MATERIAL FOR THE TASK ▸
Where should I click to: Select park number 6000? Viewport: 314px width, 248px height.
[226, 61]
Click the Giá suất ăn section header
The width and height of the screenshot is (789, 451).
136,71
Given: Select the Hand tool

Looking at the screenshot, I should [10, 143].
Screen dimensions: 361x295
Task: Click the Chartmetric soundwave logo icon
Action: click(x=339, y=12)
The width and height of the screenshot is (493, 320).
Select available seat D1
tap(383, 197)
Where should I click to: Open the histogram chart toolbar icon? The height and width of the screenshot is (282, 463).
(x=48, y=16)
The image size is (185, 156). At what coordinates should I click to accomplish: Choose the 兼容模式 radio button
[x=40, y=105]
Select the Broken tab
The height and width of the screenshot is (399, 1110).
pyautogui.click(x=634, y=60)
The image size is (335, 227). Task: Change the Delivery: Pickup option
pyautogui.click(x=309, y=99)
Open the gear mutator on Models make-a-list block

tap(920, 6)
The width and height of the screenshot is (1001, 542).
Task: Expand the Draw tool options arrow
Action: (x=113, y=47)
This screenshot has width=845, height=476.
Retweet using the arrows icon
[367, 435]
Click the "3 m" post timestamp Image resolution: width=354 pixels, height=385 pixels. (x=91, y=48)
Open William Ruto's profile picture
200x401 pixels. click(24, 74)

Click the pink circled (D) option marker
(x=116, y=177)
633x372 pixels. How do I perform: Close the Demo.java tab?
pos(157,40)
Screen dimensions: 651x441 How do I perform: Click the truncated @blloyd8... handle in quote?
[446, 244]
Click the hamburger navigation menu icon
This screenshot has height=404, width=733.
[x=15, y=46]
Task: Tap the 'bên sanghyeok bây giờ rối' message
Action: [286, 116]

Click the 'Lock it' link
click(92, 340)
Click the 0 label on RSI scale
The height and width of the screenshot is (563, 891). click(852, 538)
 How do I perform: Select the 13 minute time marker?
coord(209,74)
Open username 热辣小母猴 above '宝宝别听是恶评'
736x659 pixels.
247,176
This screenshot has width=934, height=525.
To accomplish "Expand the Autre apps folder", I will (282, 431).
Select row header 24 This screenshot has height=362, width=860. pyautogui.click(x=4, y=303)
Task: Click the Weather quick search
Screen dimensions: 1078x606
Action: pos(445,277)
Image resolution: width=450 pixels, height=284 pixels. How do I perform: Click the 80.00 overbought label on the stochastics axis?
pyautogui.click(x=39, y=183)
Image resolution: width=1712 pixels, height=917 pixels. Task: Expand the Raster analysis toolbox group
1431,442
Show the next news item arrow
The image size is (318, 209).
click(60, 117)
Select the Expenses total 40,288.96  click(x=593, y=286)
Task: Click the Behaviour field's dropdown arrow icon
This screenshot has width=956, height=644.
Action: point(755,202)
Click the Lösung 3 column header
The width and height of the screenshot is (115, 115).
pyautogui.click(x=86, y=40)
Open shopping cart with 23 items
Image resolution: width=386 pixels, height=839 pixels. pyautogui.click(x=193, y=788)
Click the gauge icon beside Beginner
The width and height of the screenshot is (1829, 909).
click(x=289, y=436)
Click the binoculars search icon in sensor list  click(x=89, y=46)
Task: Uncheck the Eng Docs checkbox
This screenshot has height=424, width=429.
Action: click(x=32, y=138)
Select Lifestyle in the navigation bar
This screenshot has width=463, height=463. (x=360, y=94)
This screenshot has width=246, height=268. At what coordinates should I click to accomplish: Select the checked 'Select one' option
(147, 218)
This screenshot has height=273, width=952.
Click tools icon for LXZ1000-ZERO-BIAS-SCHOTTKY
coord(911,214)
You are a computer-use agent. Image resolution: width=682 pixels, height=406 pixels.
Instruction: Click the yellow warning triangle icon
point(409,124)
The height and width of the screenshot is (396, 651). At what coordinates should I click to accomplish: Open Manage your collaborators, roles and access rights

WHAT TO DO ▸ Each line of the data is to be restated exactly.

ANSWER AREA ▸
Where should I click to: Select park number 6000? Viewport: 314px width, 248px height.
[226, 61]
Click the Giá suất ăn section header
The width and height of the screenshot is (789, 451).
136,71
Given: Select the Hand tool

Looking at the screenshot, I should [10, 143].
Screen dimensions: 361x295
Task: Click the Chartmetric soundwave logo icon
Action: click(x=339, y=12)
The width and height of the screenshot is (493, 320).
Select available seat D1
tap(383, 197)
Where should I click to: Open the histogram chart toolbar icon? The height and width of the screenshot is (282, 463).
(x=48, y=16)
The image size is (185, 156). At what coordinates should I click to accomplish: Choose the 兼容模式 radio button
[x=40, y=105]
Select the Broken tab
The height and width of the screenshot is (399, 1110).
pyautogui.click(x=634, y=60)
The image size is (335, 227). Task: Change the Delivery: Pickup option
pyautogui.click(x=309, y=99)
Open the gear mutator on Models make-a-list block

tap(920, 6)
The width and height of the screenshot is (1001, 542).
Task: Expand the Draw tool options arrow
Action: (x=113, y=47)
This screenshot has width=845, height=476.
Retweet using the arrows icon
[367, 435]
Click the "3 m" post timestamp Image resolution: width=354 pixels, height=385 pixels. (x=91, y=48)
Open William Ruto's profile picture
200x401 pixels. click(24, 74)

Click the pink circled (D) option marker
(x=116, y=177)
633x372 pixels. How do I perform: Close the Demo.java tab?
pos(157,40)
Screen dimensions: 651x441 How do I perform: Click the truncated @blloyd8... handle in quote?
[446, 244]
Click the hamburger navigation menu icon
This screenshot has height=404, width=733.
[x=15, y=46]
Task: Tap the 'bên sanghyeok bây giờ rối' message
Action: [286, 116]

Click the 'Lock it' link
click(92, 340)
Click the 0 label on RSI scale
The height and width of the screenshot is (563, 891). click(852, 538)
 How do I perform: Select the 13 minute time marker?
coord(209,74)
Open username 热辣小母猴 above '宝宝别听是恶评'
736x659 pixels.
247,176
This screenshot has width=934, height=525.
To accomplish "Expand the Autre apps folder", I will (282, 431).
Select row header 24 This screenshot has height=362, width=860. pyautogui.click(x=4, y=303)
Task: Click the Weather quick search
Screen dimensions: 1078x606
Action: pos(445,277)
Image resolution: width=450 pixels, height=284 pixels. How do I perform: Click the 80.00 overbought label on the stochastics axis?
pyautogui.click(x=39, y=183)
Image resolution: width=1712 pixels, height=917 pixels. Task: Expand the Raster analysis toolbox group
1431,442
Show the next news item arrow
The image size is (318, 209).
click(60, 117)
Select the Expenses total 40,288.96  click(x=593, y=286)
Task: Click the Behaviour field's dropdown arrow icon
This screenshot has width=956, height=644.
Action: point(755,202)
Click the Lösung 3 column header
The width and height of the screenshot is (115, 115).
pyautogui.click(x=86, y=40)
Open shopping cart with 23 items
Image resolution: width=386 pixels, height=839 pixels. pyautogui.click(x=193, y=788)
Click the gauge icon beside Beginner
The width and height of the screenshot is (1829, 909).
click(x=289, y=436)
Click the binoculars search icon in sensor list  click(x=89, y=46)
Task: Uncheck the Eng Docs checkbox
This screenshot has height=424, width=429.
Action: click(x=32, y=138)
Select Lifestyle in the navigation bar
This screenshot has width=463, height=463. (x=360, y=94)
This screenshot has width=246, height=268. At what coordinates should I click to accomplish: Select the checked 'Select one' option
(147, 218)
This screenshot has height=273, width=952.
Click tools icon for LXZ1000-ZERO-BIAS-SCHOTTKY
coord(911,214)
You are a computer-use agent. Image resolution: width=682 pixels, height=406 pixels.
Instruction: Click the yellow warning triangle icon
point(409,124)
The height and width of the screenshot is (396, 651). At what coordinates should I click to accomplish: Open Manage your collaborators, roles and access rights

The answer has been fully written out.